By the half-light of the yellowing dawn, Jonnie was again trotting eastward.
The plain was changing. There were some features about it that didn't seem usual, such as those mounds. Jonnie detoured from his way into the sun to look at one of them.
He stopped, leaning forward with a hand braced on Windsplitter's shoulder, to study the place.
It was a little sort of hill, but it had a hole in the side. A rectangular hole. Otherwise the mound was all covered with dirt and grass. Some freak of nature? A window opening?
He slid off his horse and approached it. He walked around it. Then he paced it out. It was about thirty-five paces long and ten paces wide. Hah! Maybe the mound was rectangular too!
An old, splintered stump stood to one side and Jonnie appropriated a jagged piece of it.
He approached the window and, using the scrap of wood, began to push away the grass edges. It surprised him that he seemed to be digging not in earth but in loose sand.
When he got the lower part of the rectangle cleared, he could get right up to it and look into it.
The mound was hollow.
He backed up and looked at his horses and then around at the countryside. There wasn't anything menacing there.
He bent over and started to crawl into the mound.
And the window bit him!
He straightened right up and looked at his wrist.
It was bleeding.
It wasn't a bad cut. It was that he was cut at all that startled him.
Very carefully he looked at the window.
It had teeth!
Well, maybe they weren't teeth.

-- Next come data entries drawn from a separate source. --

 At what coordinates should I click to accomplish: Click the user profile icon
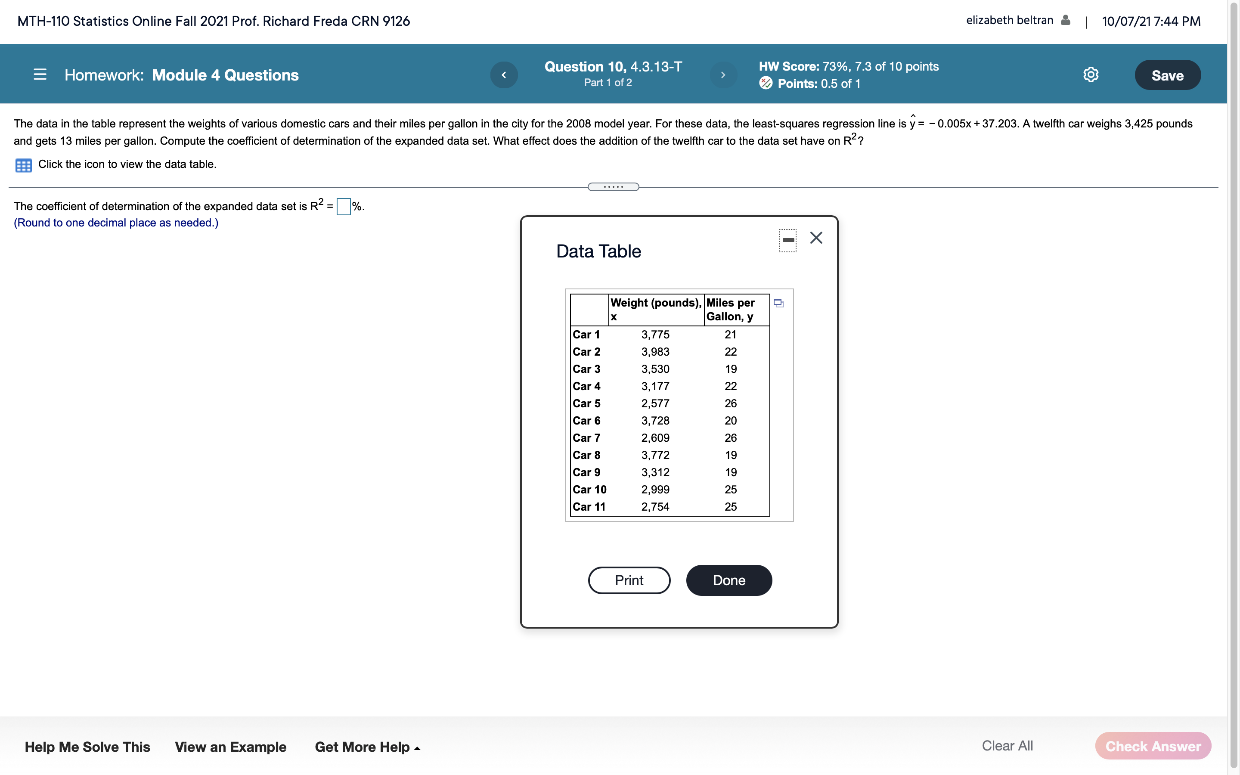point(1065,21)
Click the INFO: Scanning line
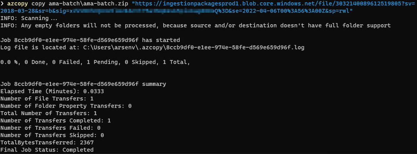417x154 pixels. [29, 18]
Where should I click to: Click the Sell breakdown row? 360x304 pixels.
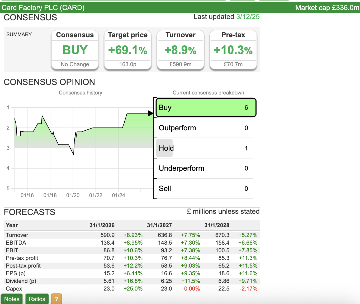(x=203, y=189)
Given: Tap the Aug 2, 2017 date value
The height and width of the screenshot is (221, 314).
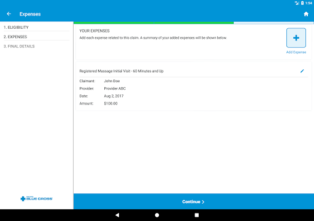Looking at the screenshot, I should (113, 96).
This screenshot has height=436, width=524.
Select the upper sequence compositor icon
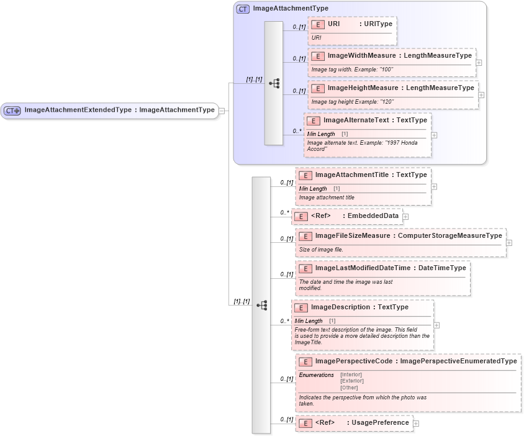coord(273,83)
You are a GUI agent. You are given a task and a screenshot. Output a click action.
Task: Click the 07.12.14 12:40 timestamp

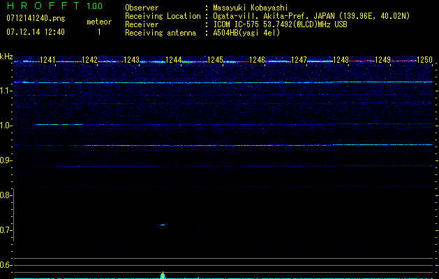[35, 32]
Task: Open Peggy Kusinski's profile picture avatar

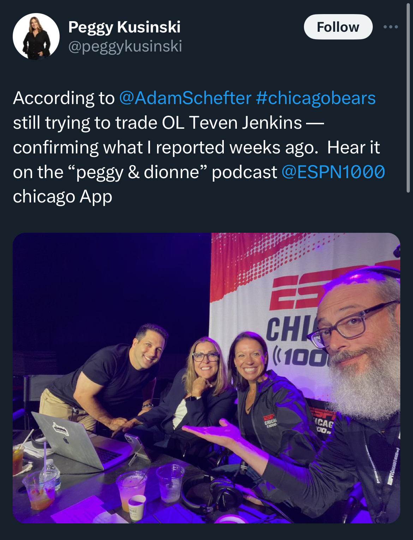Action: click(36, 36)
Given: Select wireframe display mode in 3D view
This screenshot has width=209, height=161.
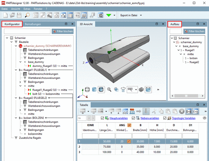Looking at the screenshot, I should (87, 89).
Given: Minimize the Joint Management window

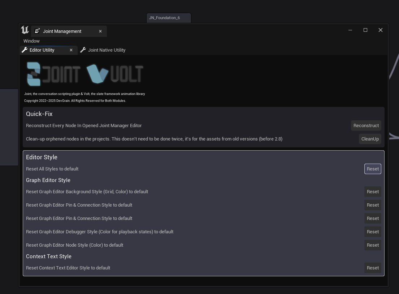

They were dull-bright and had a lot of colors in them and they stood all around the outside edges of the frame. He pulled one of them out-they were very loose. He took a bit of thong from his belt and tried it.
Wonder of wonders, the tooth readily cut the thong, far better than the best rock edge.
Hey, he thought, delighted, look what I got! And with the greatest care– for the things did bite unless you were careful– he removed the splinters, big and small, from the frame and stacked them neatly. He went to his pack and got a piece of buckskin and wrapped them up. Valuable! You could cut and skin and scrape something wonderful with these things. Some kind of rock. Or this mound was the skull of some strange beast and these were the remains of its teeth. Wonderful!
When he had them all and they were carefully stowed in his pack– except one nice bit he put in his belt pouch-he returned to the task of entering the mound.